Asbest Söküm Uzmanı Deniz İpek, Aliağa'da sökümü gerçekleşecek ‘NAe Sao Paulo’ isimli uçak gemisinin yaratacağı çevre kirliliğini ve asbest gerçeğini yazdı.

NAe São Paulo savaş gemisi | Fotoğraf: Wikimedia Commons

Paylaş

Deniz İPEK*

Brezilya donanmasına ait ‘NAe Sao Paulo’ isimli uçak gemisinin gövdesi, açık artırmayla Türkiye'deki gemi söküm tersanesi Sök Denizcilik ve Tic. A.Ş.'yi temsilen Rio de Janeiro şirketi Cormack Maritima tarafından satın alındı. Şirket hizmet dışı bırakılan geminin mayıs-haziran ayları arasında sökülmek üzere İzmir Aliağa'ya gönderileceğini açıkladı. Sao Paulo 31,5 bin groston tonajlı, 280 metre uzunluğunda ve 62 yıllık bir nükleer-askeri uçak gemisi.

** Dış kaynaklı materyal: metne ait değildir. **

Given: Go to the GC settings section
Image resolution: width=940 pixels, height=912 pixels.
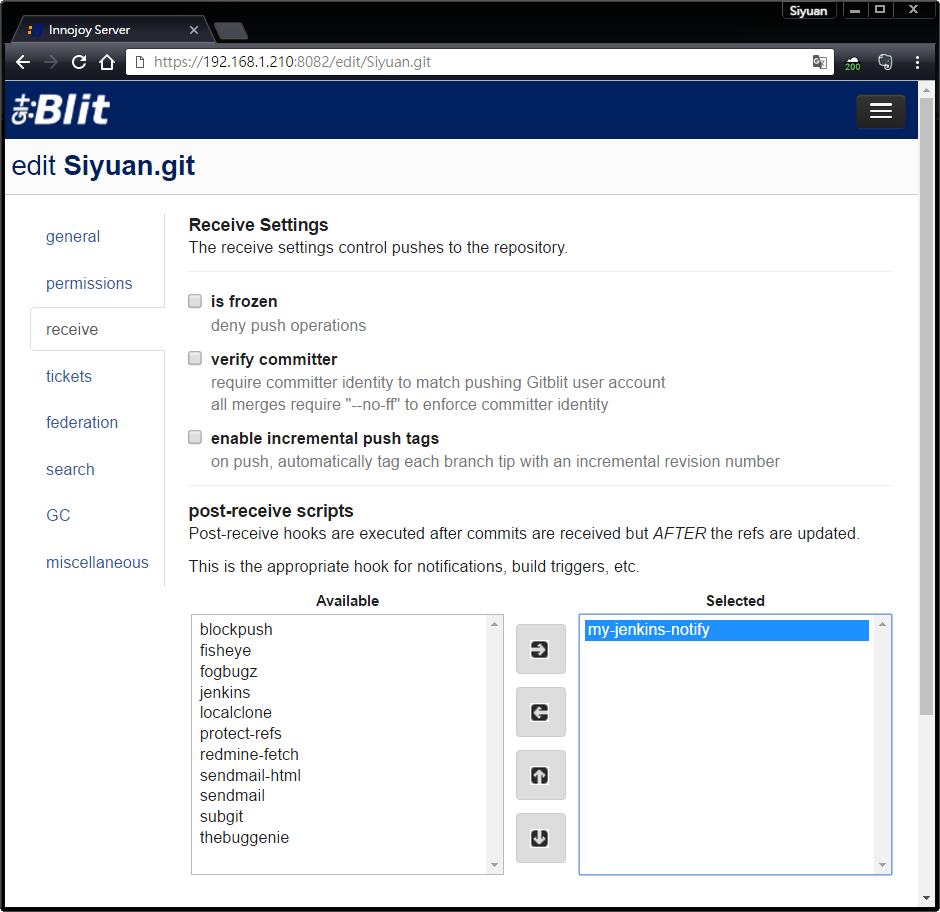Looking at the screenshot, I should 57,515.
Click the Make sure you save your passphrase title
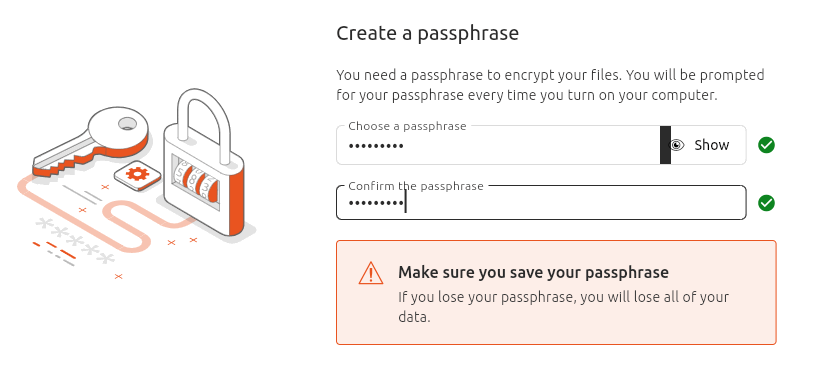This screenshot has height=376, width=836. point(533,273)
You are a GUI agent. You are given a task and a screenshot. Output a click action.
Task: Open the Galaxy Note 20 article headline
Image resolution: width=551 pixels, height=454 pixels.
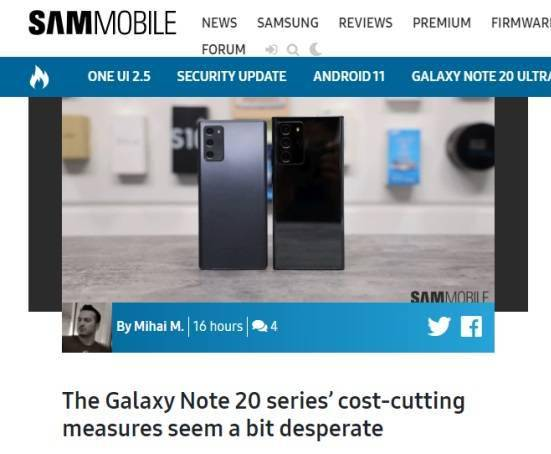tap(264, 415)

Dünyadaki gemiler askeri-ekonomik ömürlerinin sonuna geldiğinde sökülüyorlar. Uçak gemisi olarak da kullanılan bu gemide 900 tondan fazla asbest ve asbest içeren malzeme olduğu biliniyor. Sorun sadece asbest de değil. Söküm aşamasında tehlikeli kimyasal bileşikler ve kirleticiler (PAH, PCH, TBT), ağır metaller, ağır yağlar, dioksinler, furanlar ve nükleer bulaşların açığa çıkacak olması ve bunlar asbestten daha da tehlikeli. Asbest lifi konsantrasyonlarının ise çok azı bile akciğerde yara benzeri dokuların oluşmasına, çok uzun vadede (40 yıla kadar) akciğer kanseri veya solunum organlarını çevreleyen tabakalarda görülen kanserlere yol açıyor. Aliağa'da Çevre Bakanlığı'nın verilerine göre 2016-2021 arası beş yılda 714 gemi söküldü ve oldukça az olduğu ifade edilen; 250 tonu asbest olmak üzere, 74 bin 325 ton tehlikeli atık bertaraf “usulüne” göre bertaraf edildi. Yani Aliağa'da her yıl onlarca Sao Paulo sökülüyor.

GEMİNİN İKİZİ DE VARDI

'NAe Sao Paulo' hikayesine bakacak olursak bu geminin bir de ikizi var. Bakan Murat Kurum’un "900 ton değil, 9 ton asbest var" dediği Sao Paulo gemisinin ikizi Clemenceau, sökümündeki skandallarla ve barındırdığı 760 ton asbestle gündeme gelmişti. Fransız uçak gemisi Clemenceau aynı tersanede, aynı tekniklerle, aynı ölçülerde üretildiler. Clemenceau, 2003 yılında Türkiye'ye (İspanya'dan geçerek) geldi ama tehlikeli atıkların Avrupa dışına ihracını yasaklayan Avrupa Birliği mevzuatı ve uluslararası mevzuat çerçevesinde Türkiye karasularından geri çevrilmişti. Akıbeti hala belirsizliğini koruyan Clemenceau’nun sökümüne kadar ki yargı süreci ve geminin sökümüne karşı sürdürülen mücadele Sosyolog Annie Thébaud-Mony’nin farklı işkollarında asbest kaynaklı ölümleri tanıklıklarla ele aldığı Çalışmak Sağlığa Zararlıdır adlı kitabında “Clemenceau Destanı” başlığıyla detaylıca aktarılmıştı.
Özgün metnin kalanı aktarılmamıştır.